● TAREAS DEL EJERCICIO:
- A) Explica en una o dos oraciones por qué, desde un enfoque económico, el fragmento sobre la objeción de conciencia considera admisible un derecho genérico a objetar y en qué condición.
- B) En el fragmento sobre la objeción de conciencia, ¿qué nombre recibe el conjunto de las tres cuestiones que plantearía un análisis moral?

● FRAGMENTO DEL DOCUMENTO:
☆ ☆ ☆
En
su
reciente texto en almacendederecho.org,
Gabriel Doménech platea con profundidad y sutileza un tema de enorme interés,
nada menos que el de si cabría insertar en sistemas jurídicos como el nuestro
un derecho genérico a objetar al cumplimiento de las obligaciones jurídicas
cuando tal cumplimiento choque fuertemente con exigencias de la conciencia
moral[1]
del ciudadano obligado. No estamos, pues, hablando en particular de la objeción
de conciencia a tal o cual obligación legal, sino de si se podría y convendría
reconocer a cada individuo[2]
el derecho a objetar a cualquier obligación legal, de maneara que no tendría
que cumplir con la misma ni podría ser propiamente sancionado por esa falta de
cumplimiento.
De
esa manera, el derecho de objeción de conciencia no aparecería como excepción
constitucional o legalmente prevista al cumplimiento de tales o cuales
obligaciones jurídicas, sino como excepción posible al cumplimiento de
cualquier deber jurídico. Podríamos
representarnos así tal situación:
“Siempre que un ciudadano C esté por una
norma jurídica obligado, podrá dicho ciudadano quedar exento del cumplimiento
de la respectiva obligación si se da la condición de que tal cumplimiento
vulneraría seriamente un mandato contrario de su conciencia moral”.
Lo
peculiar del trabajo de Gabriel Doménech es que la problemática de ese derecho
genérico a la objeción de conciencia no la plantea desde el punto de vista de
su base moral, sino en clave de sus posibles costes económicos. Un análisis
moral llevaría antes que nada a preguntarse tres cosas: a) qué tipo de razones
morales, o de qué clase de moral, pueden servir como justificación para que
entre en juego válidamente este derecho; b) qué intensidad de esas razones
morales, en cuanto parte de lo que podemos llamar el sentimiento moral del
sujeto, se habrá de requerir para el ejercicio válido de ese derecho; c) de qué
manera, con qué procedimiento y por quién o quiénes y bajo qué condiciones se
podrá comprobar que concurren de modo válido y suficiente las razones morales
pertinentes y con intensidad o autenticidad bastante. Llamemos a todo esto la
cuestión del control moral.
Un
enfoque económico, en cambio, atiende prioritariamente a los costes sociales,
de manera que dicho derecho genérico a la objeción de conciencia resultará
admisible si sus costes económicos globales no son negativos, es decir, si no
es más lo que la sociedad pierde que lo que el conjunto social gana al admitir
ese derecho. Ese es, repito, el tipo de análisis que quiere hacer Gabriel
Doménech.
☆ ☆ ☆
● MATERIAL MOSTRADO:
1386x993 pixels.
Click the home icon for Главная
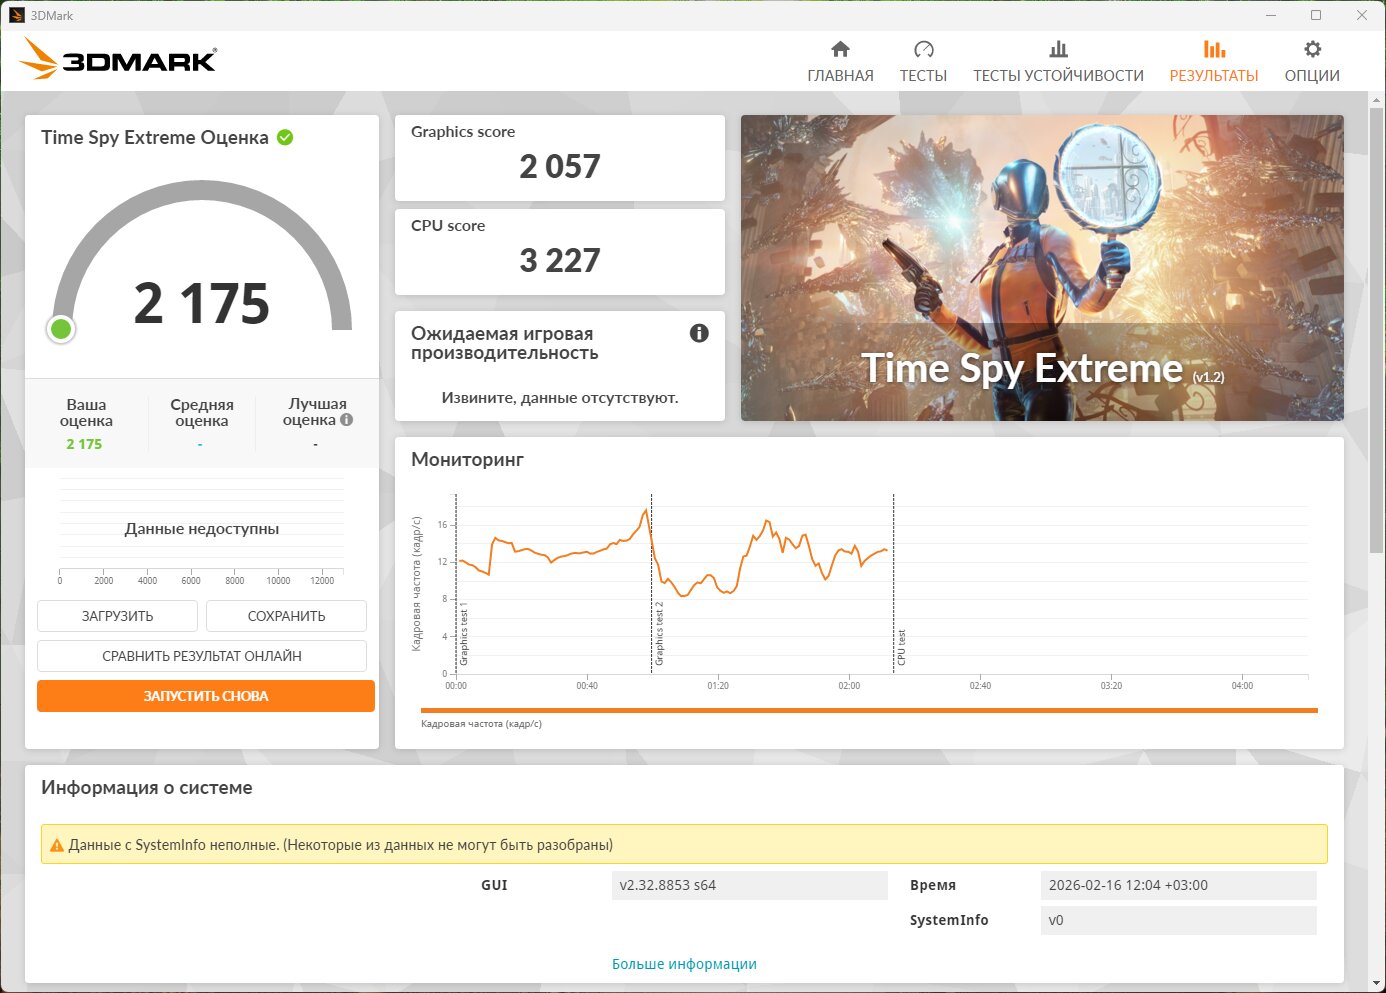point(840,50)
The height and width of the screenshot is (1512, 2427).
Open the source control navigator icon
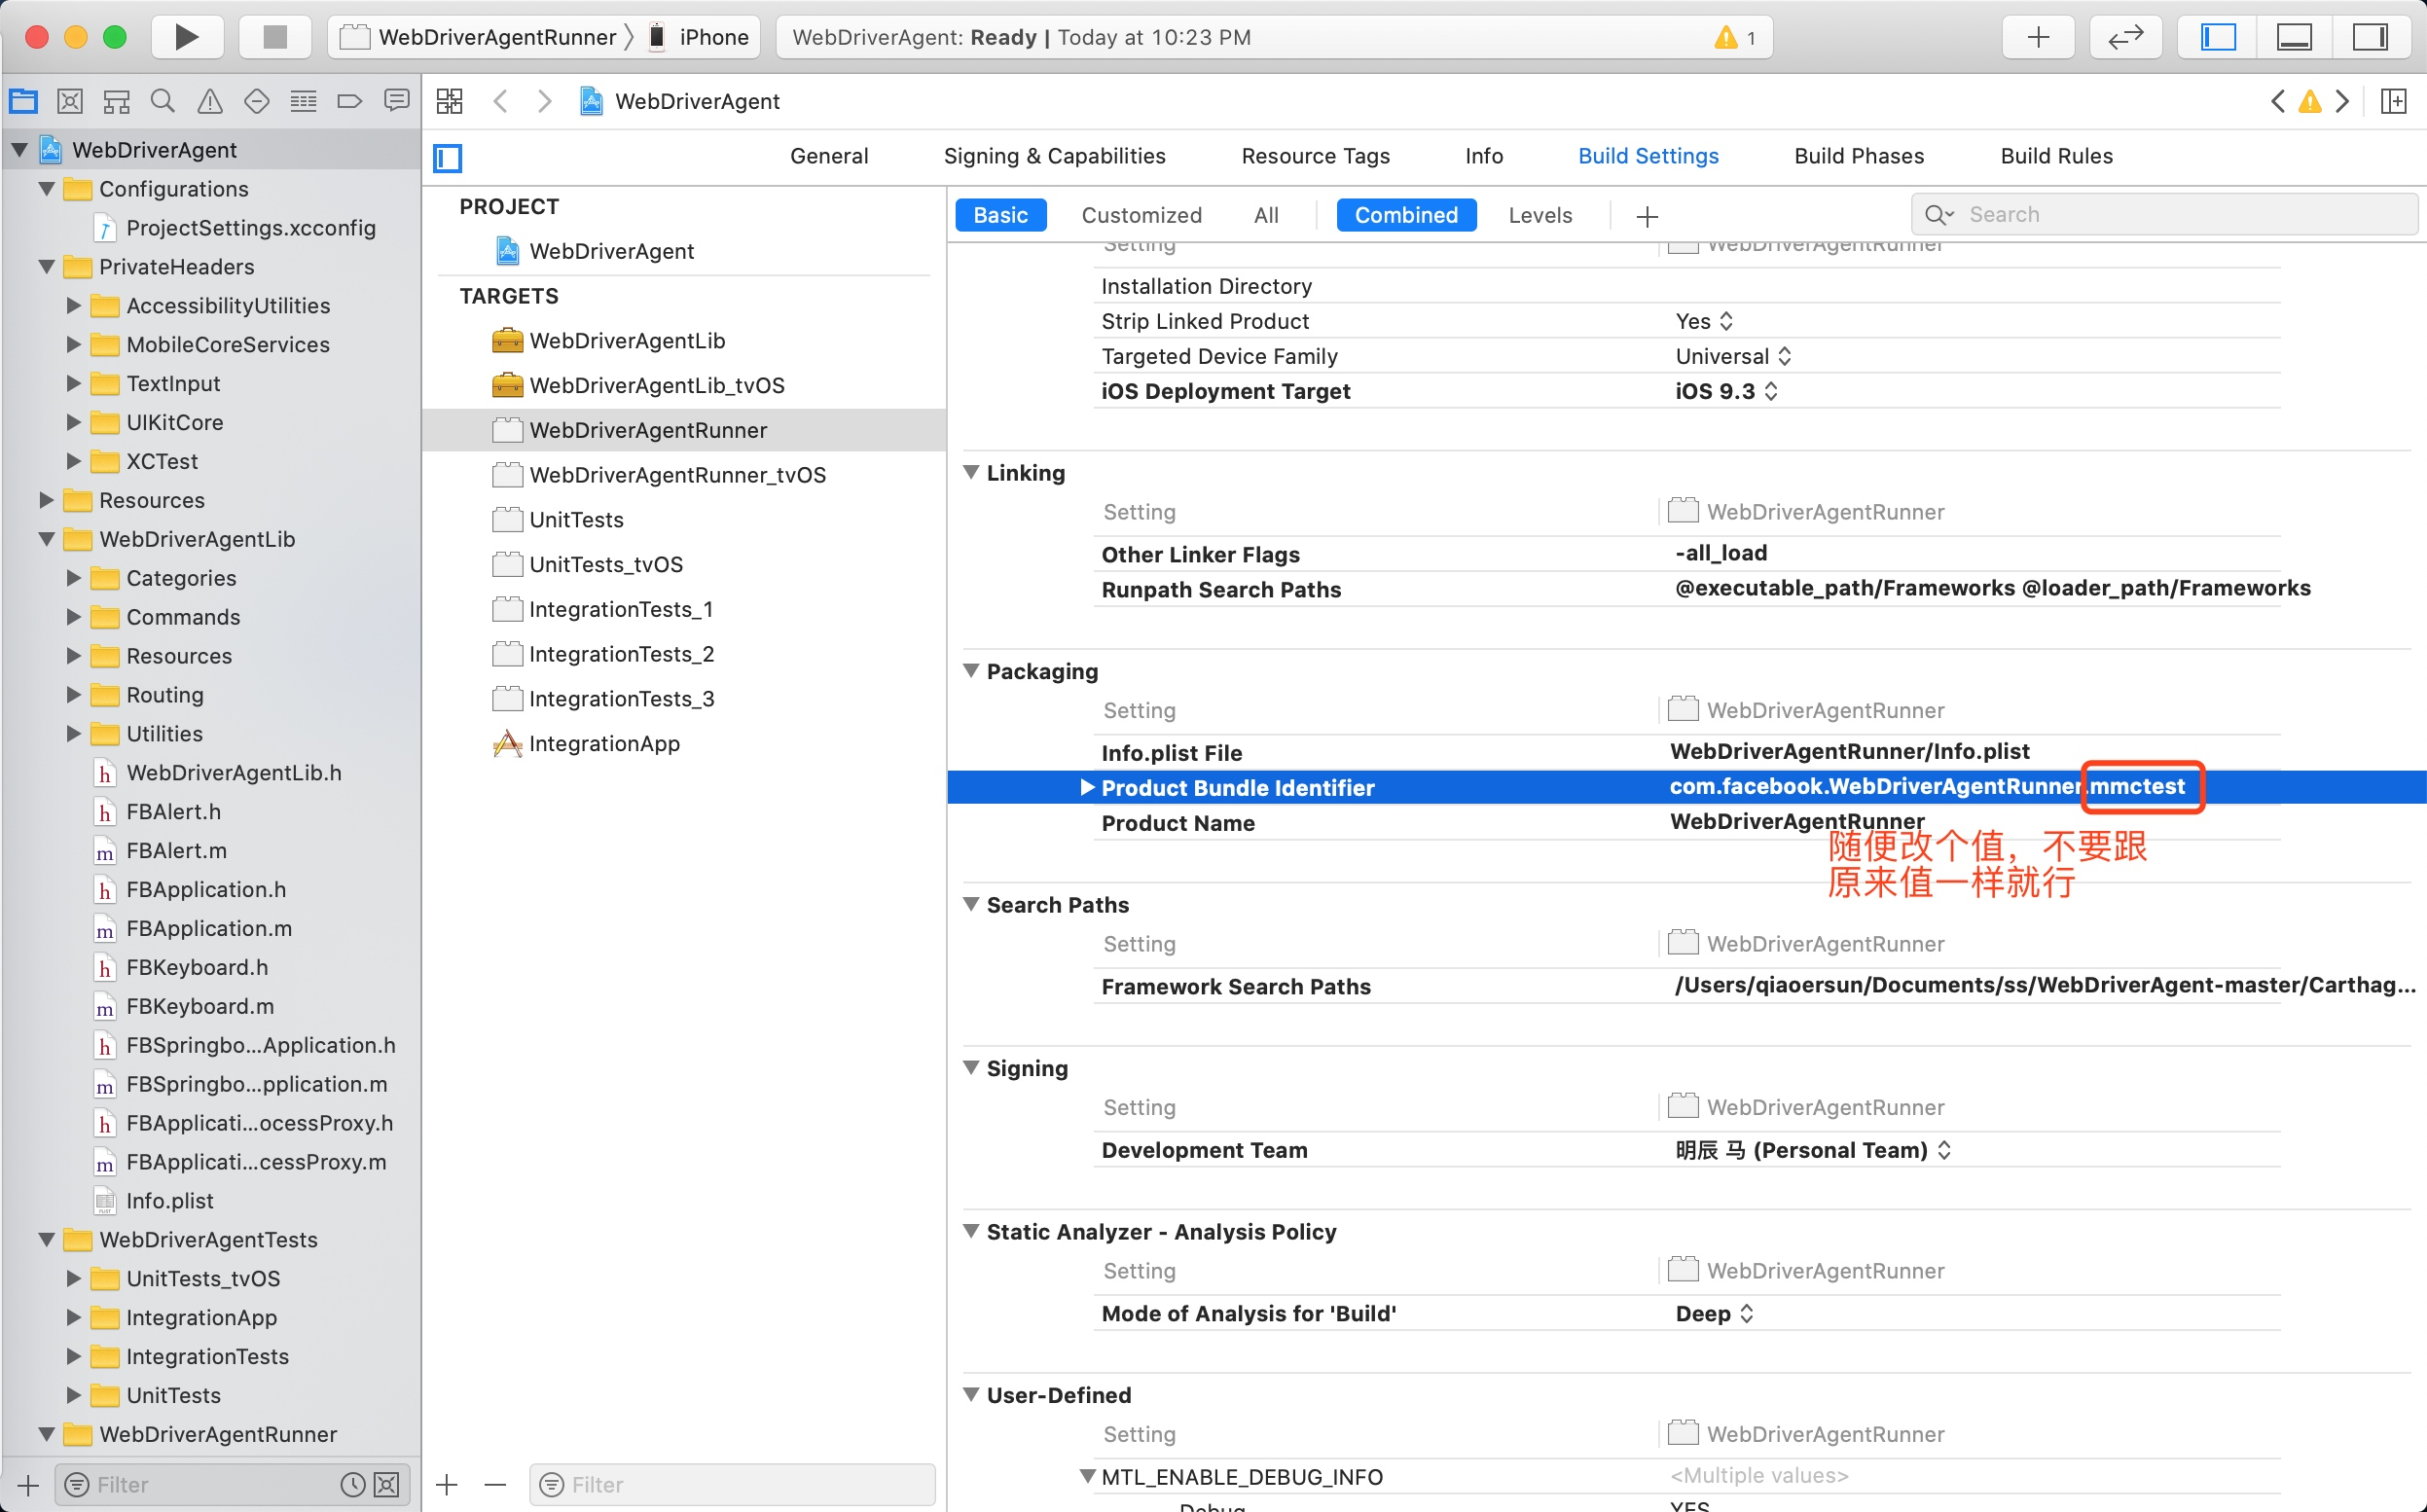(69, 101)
☆ ☆ ☆
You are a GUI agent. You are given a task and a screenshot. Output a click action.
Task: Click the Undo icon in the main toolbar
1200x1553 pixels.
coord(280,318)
☆ ☆ ☆
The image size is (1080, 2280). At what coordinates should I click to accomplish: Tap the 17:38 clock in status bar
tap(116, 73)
☆ ☆ ☆
● RESPUESTAS DEL EJERCICIO:
- A) Un enfoque económico atiende sobre todo a los costes sociales. Por eso ese derecho genérico sería admisible si sus costes económicos globales no son negativos, es decir, si la sociedad no pierde más de lo que gana al admitirlo.

- B) La cuestión del control moral.